Enable Group Policy Settings with Visual Studio Administrative Templates (ADMX)

Edward Skrod

Christine Ruana

IT Administrators often want to control, via group policy, certain aspects of Visual Studio behavior to achieve consistency, compliance, and compatibility across their organizations.

One challenge has been that there was no easy way to discover what global policies exist for Visual Studio. Because there was no centralized repository that captured the Visual Studio policy options, there was also no consistent method to deploy settings using standard management and deployment tools such as the Group Policy Editor or Microsoft Endpoint Manager, resulting in duplicated, inefficient, and sometimes incorrect effort.

To address this issue, we are very happy to announce the release of Visual Studio Administrative Templates (ADMX/ADML), which enables you to easily discover, manage and control Visual Studio behaviors governed by group policy settings. With this release, you will be able to configure settings for Visual Studio feedback, Live Share, install, update, and privacy settings such as those around the Customer Experience Improvement Program and Intellicode remote analysis.

The Visual Studio group policy settings contained in the ADMX file are machine-wide for all users, meaning they intend to cover all applicable installed instances, versions, and SKUs of Visual Studio. Sometimes a policy is particular to a specific version of Visual Studio, and the template clearly calls this out.

To get started enabling group policy settings for your organization, download the ADMX template package and select where you would like to install the template files. Installing to the default location ‘C:\Windows\PolicyDefinitions’ will enable the Group Policy Editor (gpedit.exe) tool to easily discover and edit available Visual Studio group policies.

 

Visual Studio Administrator Templates within Group Policy Editor tool

Visual Studio Administrator Templates within Group Policy Editor tool

As of June 2023, Microsoft Endpoint Manager now includes Visual Studio policies within the Settings catalog alongside other configuration policies such as those defined by Windows, Office and Edge. The documentation for using Visual Studio Administrative Templates to configure group policy settings in Microsoft Intune is available at Microsoft Learn.

For more information, please refer to the Visual Studio Administrators Guide.  As always, we welcome your feedback.  For problems or suggestions, please let us know by submitting your feedback at Visual Studio Feedback.

7 comments

Discussion is closed. Login to edit/delete existing comments.

  • anonymous 1

    this comment has been deleted.

    • Alex111 0

      Maybe you should look for a new company?

    • Michael Taylor 1

      While a company could certainly do that the inverse problem exists as well. If you have a team of developers and you want to take advantage of new features (such as .NET 7) then how can you guarantee all the team updates? This would be one solution.
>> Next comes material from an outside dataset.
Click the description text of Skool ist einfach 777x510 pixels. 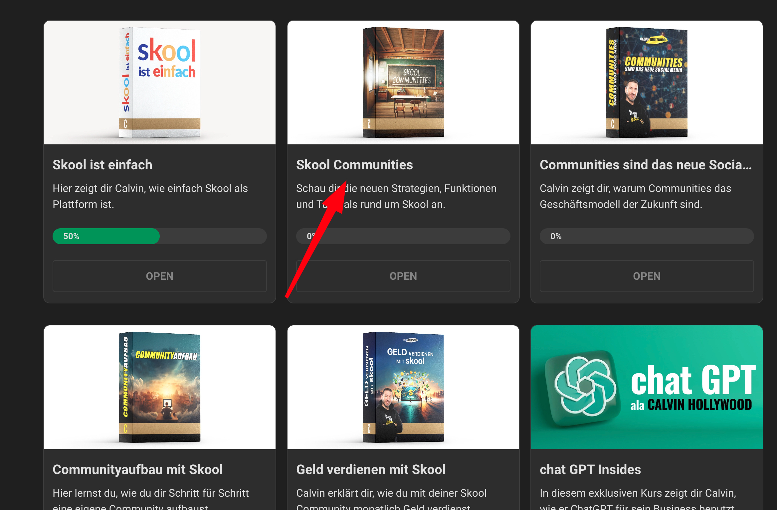coord(150,196)
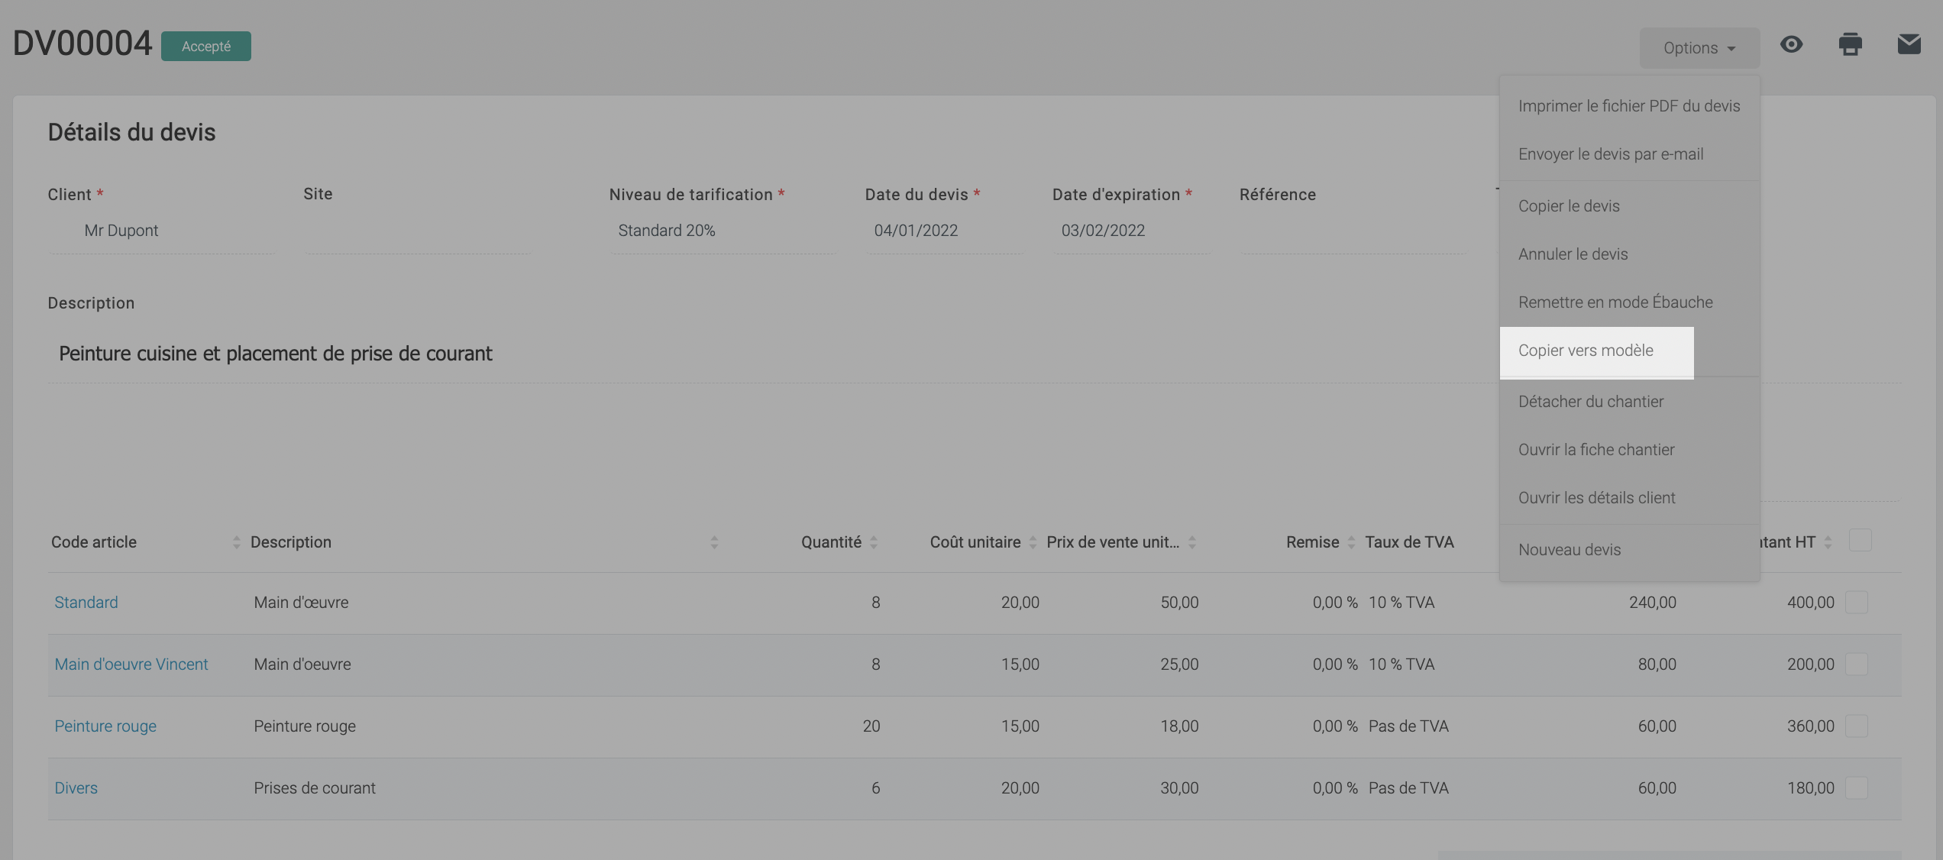
Task: Sort by Quantité column arrows
Action: coord(874,542)
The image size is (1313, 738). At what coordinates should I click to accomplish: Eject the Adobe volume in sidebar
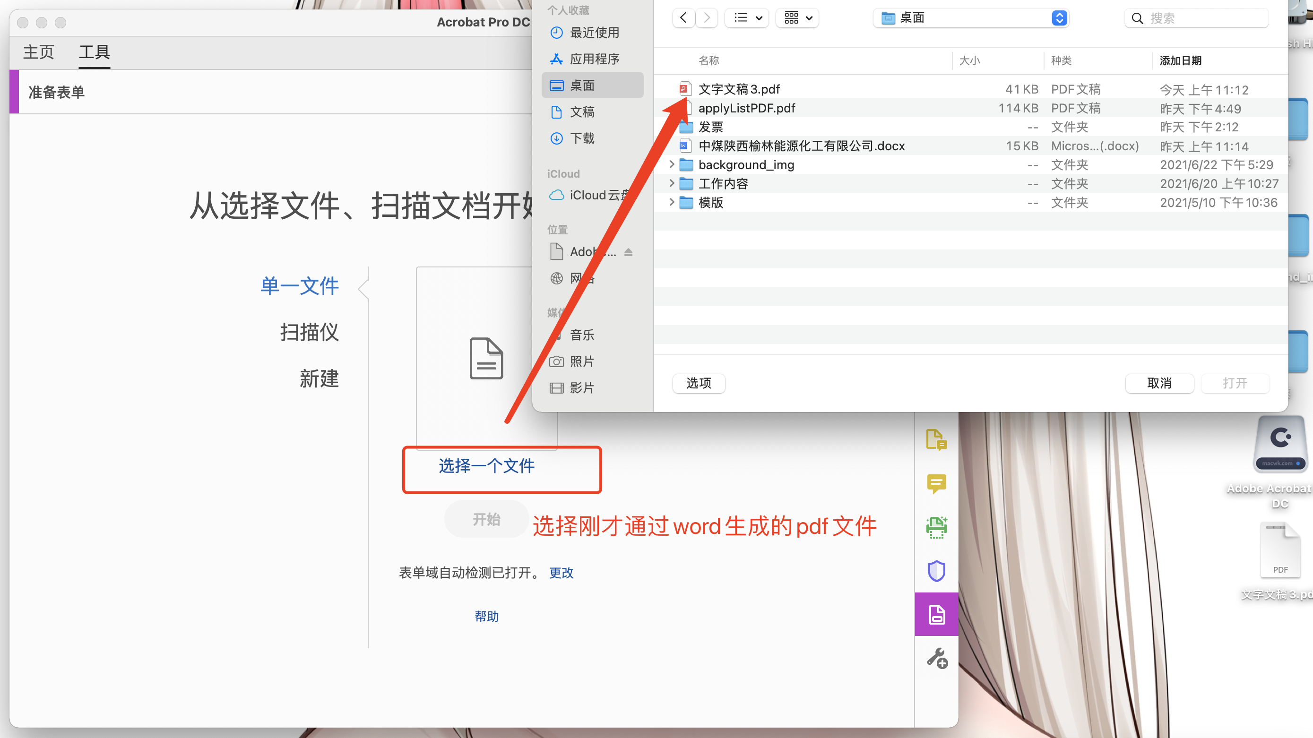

      Yet another issue is around security. VS can be used by malicious players to gain access to a developer machine (which often has more privileges then a regular user) and then use that machine to target other vulnerable machines. In many cases today hackers are gaining access to otherwise secure resources by targeting the machines of those who have permissions. Updating VS takes time and requires you to close it. Many developers I know rarely do this so their machines are vulnerable if a security issue is found. This is really no different than any other software that could be hacked (OS, databases, etc). The job of IT security is to keep machines secure without users having to do anything manually.

      Now hopefully you work in a company where your infrastructure, development and security teams actually talk and don’t just blindly push out any updates. This would be bad (irrelevant of VS). Most companies, in my experience, test the update on non-critical machines first (or with users who understand the risks) to work out any issues before pushing the update to everyone. If you don’t work in such a company then I believe there are larger policy issues at play. Either work to fix those policies or look for another job because it isn’t someplace you should probably be working at.

      All this is optional however. Just because VS supports GP now doesn’t mean your company has to use it. It is just another option like everything else. If you have admin privileges on your own machine (as many devs do) then you can even override the domain policy locally to prevent the updates if you really want to. But if a malicious user gets into your network through your unpatched machine and infrastructure did everything they could to prevent that then ultimately it is your job on the line. You chose to leave the door unlocked after they tried to lock it.

  • Robert Heffernan 0

    There needs to be more features in this like being able to push out internal Nuget repositories so that everyone is on the same page.

    • Michael Taylor 0

      Can you be more specific about what you mean by this? Are you asking for the equivalent of a team settings file where all your devs can have the same settings? If so then I think you should post that using the Make a Suggestion feature in VS. Note that this has been requested since 2019 and the requests keep getting closed.

  • Joe Sanders 1

    Has the Intune ADMX import functionality been verified? It does not seem to work.

    Results in “The administrative template file failed to be sent to the device”, which appears to be because importing ADMX templates that target ‘Software\Policies\Microsoft’ are explicitly blocked, and VisualStudio is not on the allowed sub-key list per:
    https://learn.microsoft.com/en-us/windows/client-management/win32-and-centennial-app-policy-configuration#overview

    • Christine RuanaMicrosoft employee 0

      Hi Joe – you are unfortunately correct. Windows is in the process of adding Visual Studio to the allowable list, and their fix will ship in mid Feb.